Katie Mitchell is not one to shy away from her adaptions and versions of classic texts and stories. Last year she brought alive the much-loved Dr Sesuss story The Cat in the Hat (read our review) her first flurry into children’s theatre, and this year Mitchell returns with another well known story, Beauty and the Beast again at the National Theatre Cottesloe Theatre for younger audiences. Her adaptions and contemporary visual representations for theatre have gained quite a reputation upon her work, but has Mitchell lost her way this time?

Children’s theatre is all about the magic, the ability to make those smaller ones in the audience gasp and be truly caught up in the theatrics that theatre can offer over other mediums such as film. Yet you’d be mistaken to see this with the child in mind – it’s as if during the process Mitchell forgot the target age range and instead let loose in her own dark adult mind. Beauty and the Beast might challenge your traditional children’s work, but it ignores one of the fundamental basics – play. Of course the tale of a man who is turned into a beast until a woman can truly love him for himself is dark material – but that doesn’t mean a sense of excitement and play has to be washed out of it.

There is however much to be praised, if not celebrated in Beauty and the Beast, mostly a sense of the overall conceptual designs and theatrical inventiveness. Vicki Mortimer’s design is as you’d expect from a National Theatre production, luxuriously rich but simple. The action is divided between the Palace that the Beast lives in, and Beauty’s own family house – both greatly contrasted against each other in Mortimer’s use of spacial design, the latter being a third of the stage space compared with the Palace. A traditional red velvet curtain covers the length of the stage during interludes and scene changes, giving the action behind it a more focused definition.

A number of the scenes take place with shadow puppetry manipulated by the cast on a projector. Adding to the already stylistic production, Matthew Robins puppets add a surreal and sinister approach to the telling of the story. The montages are beautifully designed and framed perfectly against the safety curtain. It’s good to see the cast manipulating these live, instead of the sometimes preferred filmed sections.

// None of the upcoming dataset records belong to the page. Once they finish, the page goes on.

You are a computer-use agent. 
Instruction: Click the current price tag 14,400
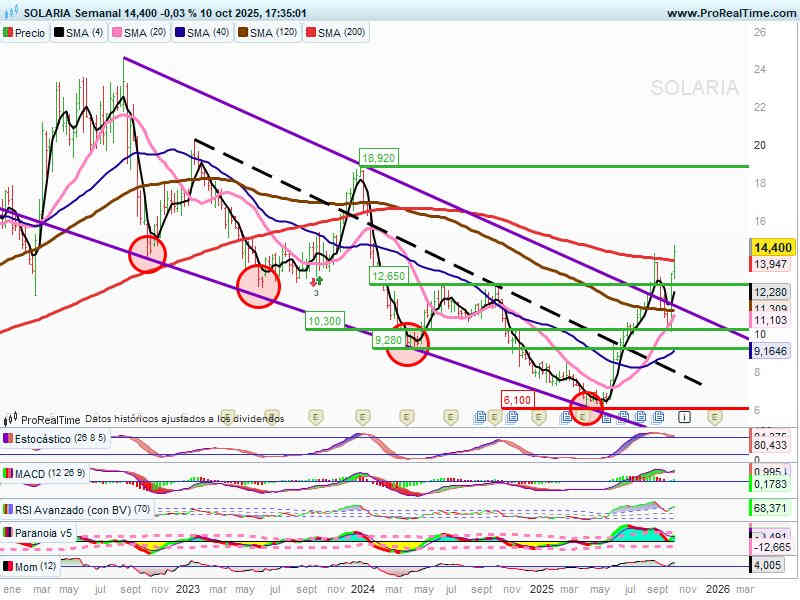click(x=770, y=247)
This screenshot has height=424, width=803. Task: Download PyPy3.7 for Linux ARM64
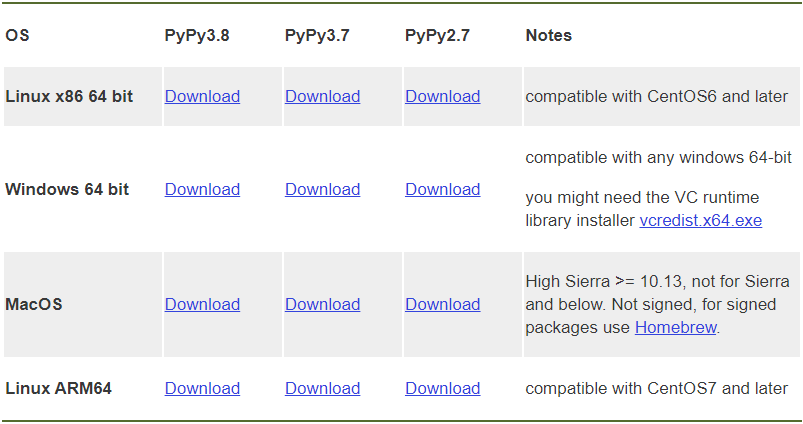322,388
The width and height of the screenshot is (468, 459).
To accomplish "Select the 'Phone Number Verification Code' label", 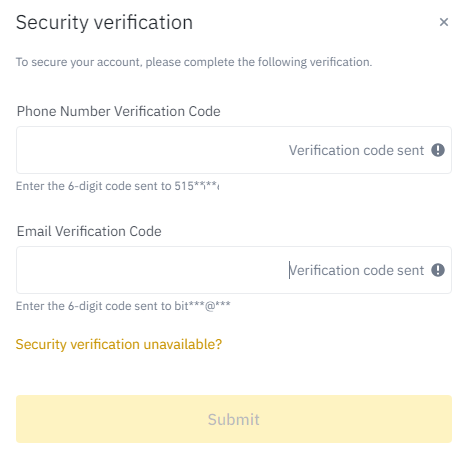I will [119, 111].
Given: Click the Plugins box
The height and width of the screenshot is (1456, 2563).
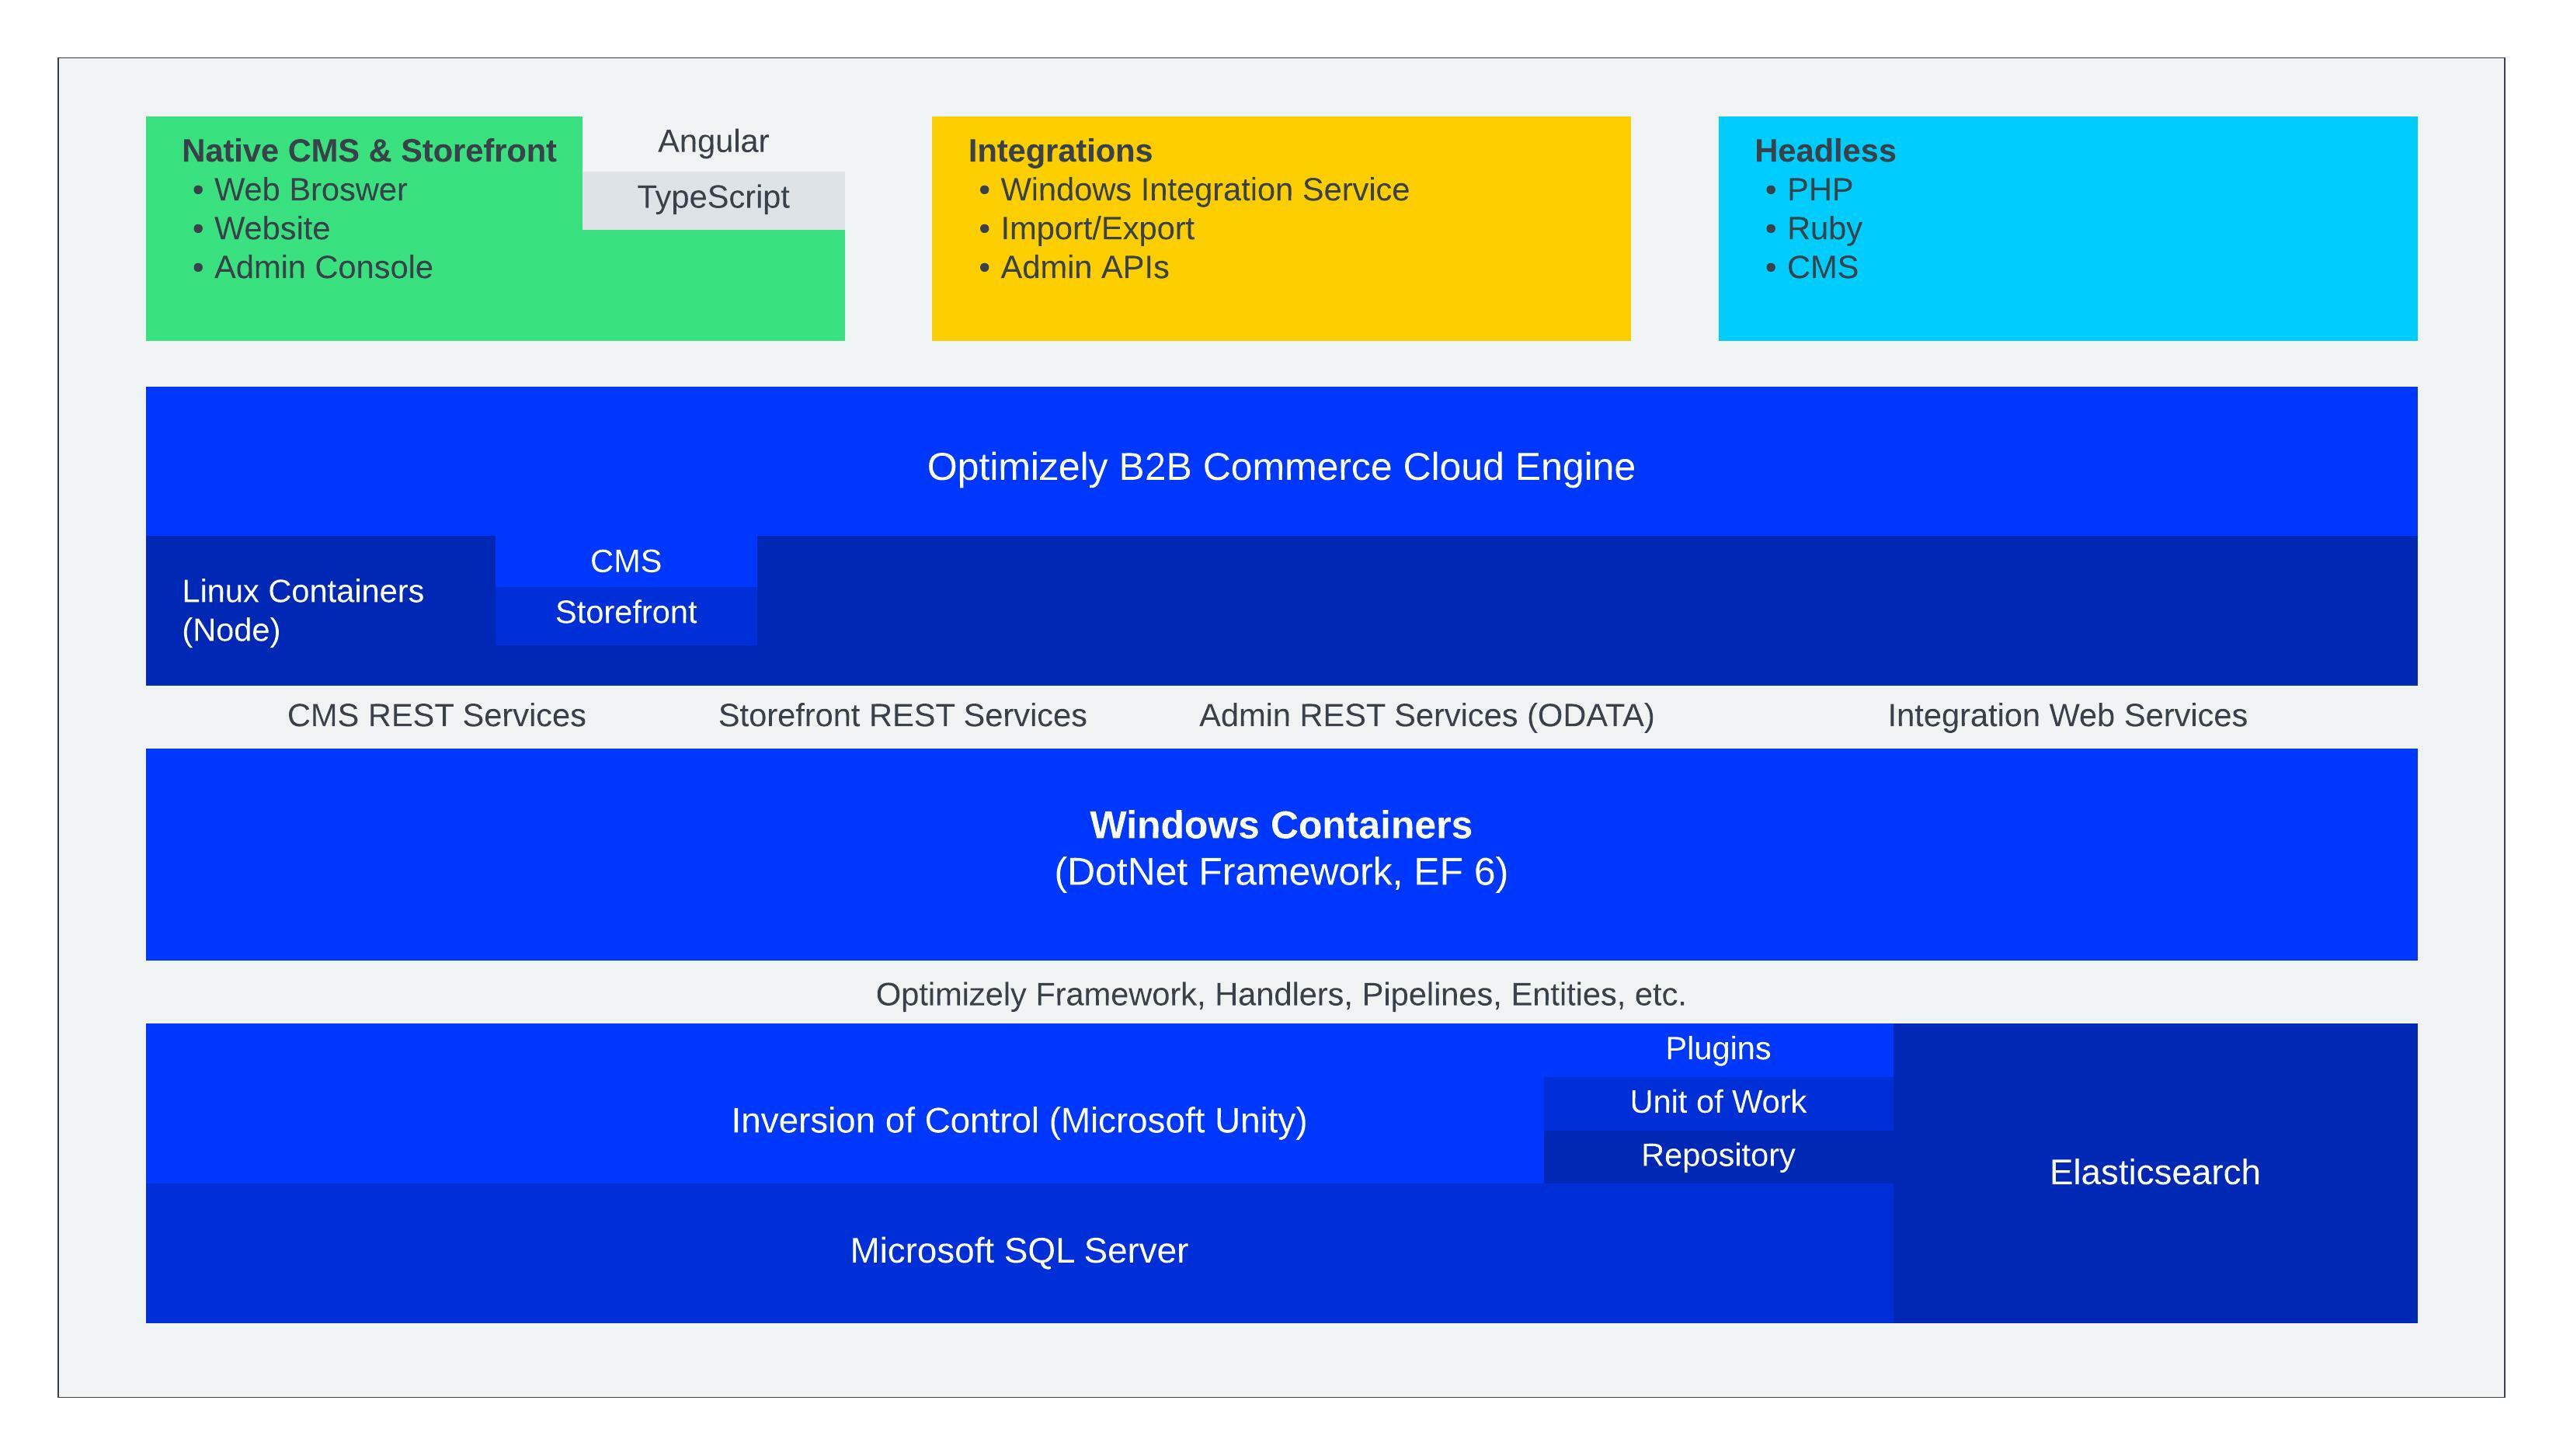Looking at the screenshot, I should (x=1717, y=1049).
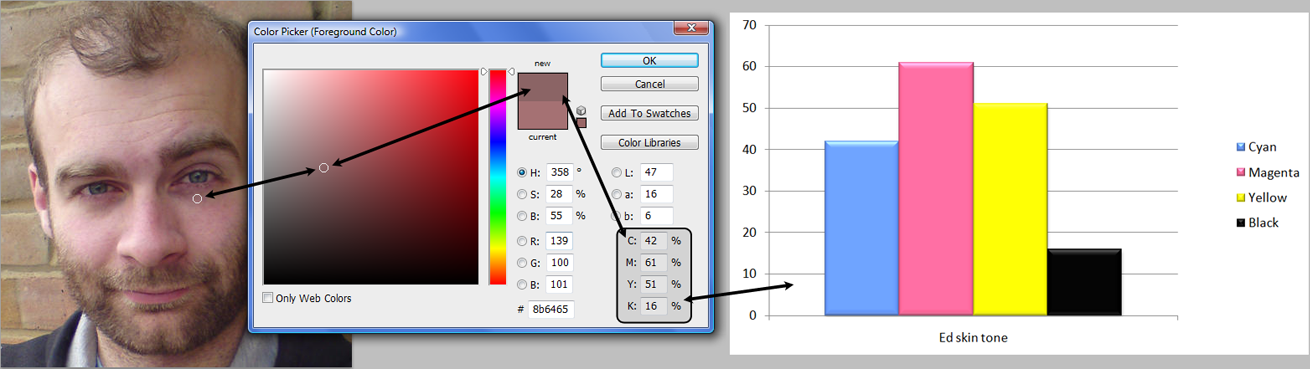The height and width of the screenshot is (369, 1310).
Task: Select the L lightness radio button
Action: (x=616, y=172)
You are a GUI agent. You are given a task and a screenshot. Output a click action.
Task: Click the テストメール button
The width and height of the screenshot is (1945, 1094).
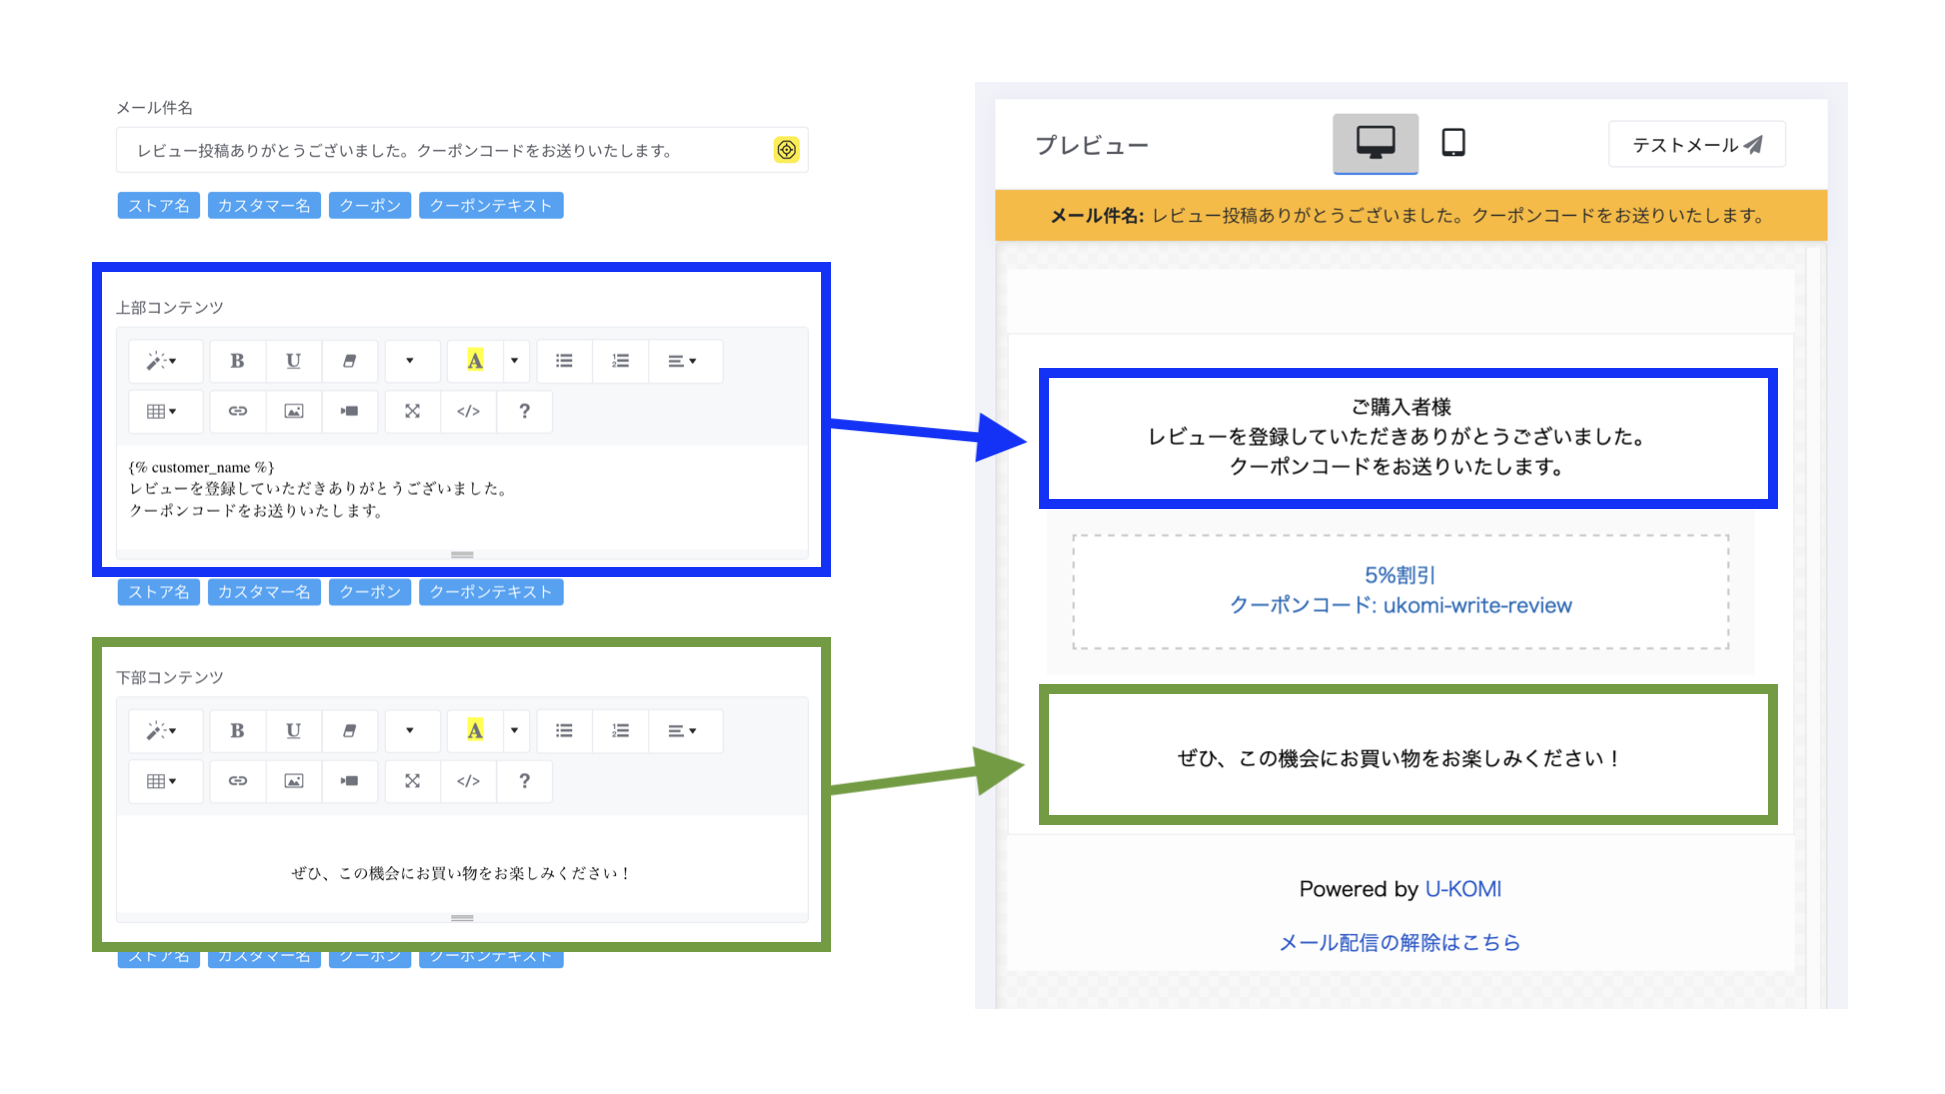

In terms of the performers, little can be said – not for being bad, but rather their performances seem to strike me more as another tool Mitchell has used in directing Beauty in the Beast. For example, we see little in the way of Mark Arends as The Beast, as he is garbed in full ‘beast’ outfit, walks on stilts and has his voice manipulated. Arends is beastly, but in a perfectly good way for performing as a beast! Then Mitchell takes a completely non-grotesque approach to Beauty (Sian Clifford) and Beauty’s Father (Sean Jackson) who perform with such a degree of naturalism that they seem absurd, or terrible at acting. Of course, this is precisely Mitchell’s intentions, to give The Beast an other-worldly appearance, but it does make me question how far this device has been pushed and if a total level of naturalism was needed. Peppered throughout are the interruptions (for me at least) of the narrators of the show, Mr Pink (Justin Salinger) and Cecile (Kate Duchene) who offer a ring-master/magician and sidekick experiment throughout the show, another device to separate the world of The Beast from the audience.

Whilst Beauty and the Beast is creatively a wonder, and has somewhat of a schizophrenic imaginative quality to it, the through-line for the story gets lost under these conventions. I found myself often pining after the story, instead of the sidelined narratives, and ultimately a real sense of the torment that The Beast must have being stuck as a monster when all he needs is love is clearly not evident. Mitchell hasn’t reproduced a Disney quality like-for-like thankfully, but she does lack the magic that makes the story so appealing in the first place. Where was the love, play and magic? Hidden beneath mechanisms and mind-reading devices, but sadly missed for the younger audiences.

Beauty and the Beast clearly isn’t for me, but there are notable people involved in this production whose work exceeds excellence. Gareth Fry’s sound designs are as to be expected with his work, exceptional. His inventiveness and ability to create the wild and whackest of sounds makes him a great collaborator with Mitchell. Paul Clark’s music throughout the show adds a wonderfully atmospheric tone to the piece. As previously mentioned Robins and Mortimer’s collaboration with Mitchell are of an excellent level, containing detail and imagination throughout. As for Mitchell herself, it wouldn’t be fair to say she got it completely wrong here, maybe just a little too ‘conceptual happy’ that suits the nature of the Cottesloe well. It’s not a Cat in the Hat spectacle but it does have a Mitchell stamp firmly across it.